[[ DATA SHOWN open ]]

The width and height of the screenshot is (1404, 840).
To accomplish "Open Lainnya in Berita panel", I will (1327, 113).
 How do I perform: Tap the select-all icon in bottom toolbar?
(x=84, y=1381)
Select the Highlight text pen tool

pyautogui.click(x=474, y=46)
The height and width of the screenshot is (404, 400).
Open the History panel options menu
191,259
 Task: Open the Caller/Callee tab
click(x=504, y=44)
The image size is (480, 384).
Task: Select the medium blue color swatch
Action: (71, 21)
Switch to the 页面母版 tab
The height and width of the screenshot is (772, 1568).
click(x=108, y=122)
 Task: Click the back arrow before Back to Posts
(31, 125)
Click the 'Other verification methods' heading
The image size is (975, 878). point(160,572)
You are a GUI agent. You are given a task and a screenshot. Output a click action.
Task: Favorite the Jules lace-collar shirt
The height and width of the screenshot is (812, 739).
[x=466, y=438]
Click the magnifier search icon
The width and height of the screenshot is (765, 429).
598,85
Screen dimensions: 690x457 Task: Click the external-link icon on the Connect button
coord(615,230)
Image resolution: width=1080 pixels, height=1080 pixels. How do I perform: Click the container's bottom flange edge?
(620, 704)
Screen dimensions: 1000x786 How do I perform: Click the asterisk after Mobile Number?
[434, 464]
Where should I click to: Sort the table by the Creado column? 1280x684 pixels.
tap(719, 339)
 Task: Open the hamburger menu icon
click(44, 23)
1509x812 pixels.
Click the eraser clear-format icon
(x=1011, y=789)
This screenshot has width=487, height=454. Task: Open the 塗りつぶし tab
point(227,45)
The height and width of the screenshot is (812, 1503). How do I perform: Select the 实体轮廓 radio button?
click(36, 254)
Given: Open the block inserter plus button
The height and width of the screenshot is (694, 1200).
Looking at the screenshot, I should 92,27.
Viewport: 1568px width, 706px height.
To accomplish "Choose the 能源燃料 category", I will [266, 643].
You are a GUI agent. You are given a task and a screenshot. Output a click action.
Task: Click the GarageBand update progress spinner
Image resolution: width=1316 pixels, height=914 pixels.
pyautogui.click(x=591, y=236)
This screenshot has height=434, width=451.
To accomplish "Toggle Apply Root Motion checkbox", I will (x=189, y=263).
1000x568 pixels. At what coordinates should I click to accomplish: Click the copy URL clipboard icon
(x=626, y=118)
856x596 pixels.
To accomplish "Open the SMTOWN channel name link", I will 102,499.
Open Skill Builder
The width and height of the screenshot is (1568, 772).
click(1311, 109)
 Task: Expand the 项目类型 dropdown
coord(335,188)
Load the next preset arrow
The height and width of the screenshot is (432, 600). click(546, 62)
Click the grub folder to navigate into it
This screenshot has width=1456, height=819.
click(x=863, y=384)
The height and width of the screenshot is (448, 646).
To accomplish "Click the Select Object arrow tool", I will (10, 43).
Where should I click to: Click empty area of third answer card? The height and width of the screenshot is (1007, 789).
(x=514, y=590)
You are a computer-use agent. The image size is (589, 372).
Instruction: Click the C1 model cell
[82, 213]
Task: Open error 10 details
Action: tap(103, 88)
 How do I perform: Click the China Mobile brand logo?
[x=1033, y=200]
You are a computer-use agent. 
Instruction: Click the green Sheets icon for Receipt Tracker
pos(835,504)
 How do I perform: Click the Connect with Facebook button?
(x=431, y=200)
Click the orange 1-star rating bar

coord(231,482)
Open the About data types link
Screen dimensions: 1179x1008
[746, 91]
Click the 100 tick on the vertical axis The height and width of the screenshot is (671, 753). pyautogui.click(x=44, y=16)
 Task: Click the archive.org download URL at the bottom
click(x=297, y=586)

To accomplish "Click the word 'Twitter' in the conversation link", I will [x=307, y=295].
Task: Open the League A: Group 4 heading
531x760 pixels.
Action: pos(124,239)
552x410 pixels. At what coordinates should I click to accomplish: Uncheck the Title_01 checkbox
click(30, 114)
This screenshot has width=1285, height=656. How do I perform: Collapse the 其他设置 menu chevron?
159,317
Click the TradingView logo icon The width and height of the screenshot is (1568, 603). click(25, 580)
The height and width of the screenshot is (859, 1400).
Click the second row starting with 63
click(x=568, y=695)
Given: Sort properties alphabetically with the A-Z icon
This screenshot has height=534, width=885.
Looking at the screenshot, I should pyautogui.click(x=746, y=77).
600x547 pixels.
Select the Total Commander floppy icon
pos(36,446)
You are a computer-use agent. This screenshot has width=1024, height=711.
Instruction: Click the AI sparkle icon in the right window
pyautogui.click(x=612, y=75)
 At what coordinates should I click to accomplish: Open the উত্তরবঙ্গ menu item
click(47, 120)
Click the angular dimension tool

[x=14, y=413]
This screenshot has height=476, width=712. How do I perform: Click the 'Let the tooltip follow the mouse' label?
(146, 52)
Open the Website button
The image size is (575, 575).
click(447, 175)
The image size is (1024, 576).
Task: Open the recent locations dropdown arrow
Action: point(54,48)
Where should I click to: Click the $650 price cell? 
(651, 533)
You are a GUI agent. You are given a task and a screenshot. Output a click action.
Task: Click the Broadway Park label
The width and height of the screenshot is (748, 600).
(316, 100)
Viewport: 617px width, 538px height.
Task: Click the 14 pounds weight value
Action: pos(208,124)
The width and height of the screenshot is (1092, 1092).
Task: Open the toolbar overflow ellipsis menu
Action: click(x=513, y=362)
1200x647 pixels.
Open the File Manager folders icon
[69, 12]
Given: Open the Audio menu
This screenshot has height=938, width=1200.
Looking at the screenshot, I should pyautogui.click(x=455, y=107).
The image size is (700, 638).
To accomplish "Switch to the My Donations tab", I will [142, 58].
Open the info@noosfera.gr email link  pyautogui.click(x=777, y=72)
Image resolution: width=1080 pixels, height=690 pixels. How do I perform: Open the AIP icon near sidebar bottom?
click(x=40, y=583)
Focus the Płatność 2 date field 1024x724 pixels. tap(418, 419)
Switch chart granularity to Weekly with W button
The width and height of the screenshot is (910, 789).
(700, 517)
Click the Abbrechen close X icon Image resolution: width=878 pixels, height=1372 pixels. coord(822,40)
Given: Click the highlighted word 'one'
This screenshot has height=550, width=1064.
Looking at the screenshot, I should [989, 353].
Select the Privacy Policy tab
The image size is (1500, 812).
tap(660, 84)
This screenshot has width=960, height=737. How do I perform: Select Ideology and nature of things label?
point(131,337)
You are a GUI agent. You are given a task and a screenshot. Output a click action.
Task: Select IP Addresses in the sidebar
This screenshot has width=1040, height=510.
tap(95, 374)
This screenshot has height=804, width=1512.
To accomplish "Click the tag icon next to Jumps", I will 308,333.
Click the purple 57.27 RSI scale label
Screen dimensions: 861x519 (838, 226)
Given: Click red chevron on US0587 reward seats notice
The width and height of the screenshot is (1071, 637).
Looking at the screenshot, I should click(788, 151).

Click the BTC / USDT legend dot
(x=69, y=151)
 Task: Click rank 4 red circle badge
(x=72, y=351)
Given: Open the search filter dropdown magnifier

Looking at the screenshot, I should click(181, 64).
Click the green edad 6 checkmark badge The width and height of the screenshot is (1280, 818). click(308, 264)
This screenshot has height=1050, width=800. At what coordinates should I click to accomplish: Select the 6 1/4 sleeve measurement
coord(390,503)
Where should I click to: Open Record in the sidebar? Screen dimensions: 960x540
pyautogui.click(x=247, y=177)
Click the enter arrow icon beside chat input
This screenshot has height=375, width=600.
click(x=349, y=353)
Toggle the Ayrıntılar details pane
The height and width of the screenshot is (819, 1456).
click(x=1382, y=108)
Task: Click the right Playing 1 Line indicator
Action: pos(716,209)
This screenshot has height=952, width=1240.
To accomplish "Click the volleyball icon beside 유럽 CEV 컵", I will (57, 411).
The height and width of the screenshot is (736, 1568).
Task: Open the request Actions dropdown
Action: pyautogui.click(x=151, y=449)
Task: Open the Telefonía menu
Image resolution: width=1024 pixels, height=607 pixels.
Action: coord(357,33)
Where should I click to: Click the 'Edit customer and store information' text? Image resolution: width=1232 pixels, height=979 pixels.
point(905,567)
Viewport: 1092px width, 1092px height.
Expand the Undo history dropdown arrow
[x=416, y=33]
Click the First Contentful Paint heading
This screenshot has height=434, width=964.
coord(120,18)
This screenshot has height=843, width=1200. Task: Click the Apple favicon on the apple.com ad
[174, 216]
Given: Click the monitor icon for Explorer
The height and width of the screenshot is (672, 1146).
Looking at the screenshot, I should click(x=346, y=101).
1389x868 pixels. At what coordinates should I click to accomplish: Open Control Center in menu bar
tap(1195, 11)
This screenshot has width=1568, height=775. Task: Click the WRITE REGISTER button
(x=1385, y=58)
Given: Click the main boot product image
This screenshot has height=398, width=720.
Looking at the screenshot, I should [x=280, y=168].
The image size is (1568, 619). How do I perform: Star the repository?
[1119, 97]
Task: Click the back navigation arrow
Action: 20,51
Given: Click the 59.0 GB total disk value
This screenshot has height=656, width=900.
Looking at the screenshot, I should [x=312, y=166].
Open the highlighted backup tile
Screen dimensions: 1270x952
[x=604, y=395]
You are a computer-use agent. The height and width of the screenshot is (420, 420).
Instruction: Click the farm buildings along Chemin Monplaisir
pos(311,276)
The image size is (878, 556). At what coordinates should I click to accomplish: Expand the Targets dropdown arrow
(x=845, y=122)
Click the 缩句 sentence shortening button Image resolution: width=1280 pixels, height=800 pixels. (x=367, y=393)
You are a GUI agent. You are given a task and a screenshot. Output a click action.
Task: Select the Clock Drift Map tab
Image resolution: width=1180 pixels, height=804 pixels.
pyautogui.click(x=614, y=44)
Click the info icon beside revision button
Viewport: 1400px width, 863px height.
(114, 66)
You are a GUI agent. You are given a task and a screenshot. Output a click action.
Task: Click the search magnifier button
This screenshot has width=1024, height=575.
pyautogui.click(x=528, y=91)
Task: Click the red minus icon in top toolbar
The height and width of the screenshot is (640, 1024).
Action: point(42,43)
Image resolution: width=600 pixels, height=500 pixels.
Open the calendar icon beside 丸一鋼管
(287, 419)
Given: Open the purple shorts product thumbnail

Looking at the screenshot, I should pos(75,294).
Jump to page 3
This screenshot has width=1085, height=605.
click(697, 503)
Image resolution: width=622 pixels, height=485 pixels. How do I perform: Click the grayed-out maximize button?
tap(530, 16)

[[ DATA SHOWN closed ]]

• [REQUIRED WORK]
Of all the entries above, retype exactly the lines from the line with "Expand the Undo history dropdown arrow" to the line with "Given: Click the 59.0 GB total disk value", both included, and no others.

• [RESPONSE TO THIS TASK]
Expand the Undo history dropdown arrow
[x=416, y=33]
Click the First Contentful Paint heading
This screenshot has height=434, width=964.
coord(120,18)
This screenshot has height=843, width=1200. Task: Click the Apple favicon on the apple.com ad
[174, 216]
Given: Click the monitor icon for Explorer
The height and width of the screenshot is (672, 1146).
Looking at the screenshot, I should click(x=346, y=101).
1389x868 pixels. At what coordinates should I click to accomplish: Open Control Center in menu bar
tap(1195, 11)
This screenshot has width=1568, height=775. Task: Click the WRITE REGISTER button
(x=1385, y=58)
Given: Click the main boot product image
This screenshot has height=398, width=720.
Looking at the screenshot, I should [x=280, y=168].
The image size is (1568, 619). How do I perform: Star the repository?
[1119, 97]
Task: Click the back navigation arrow
Action: 20,51
Given: Click the 59.0 GB total disk value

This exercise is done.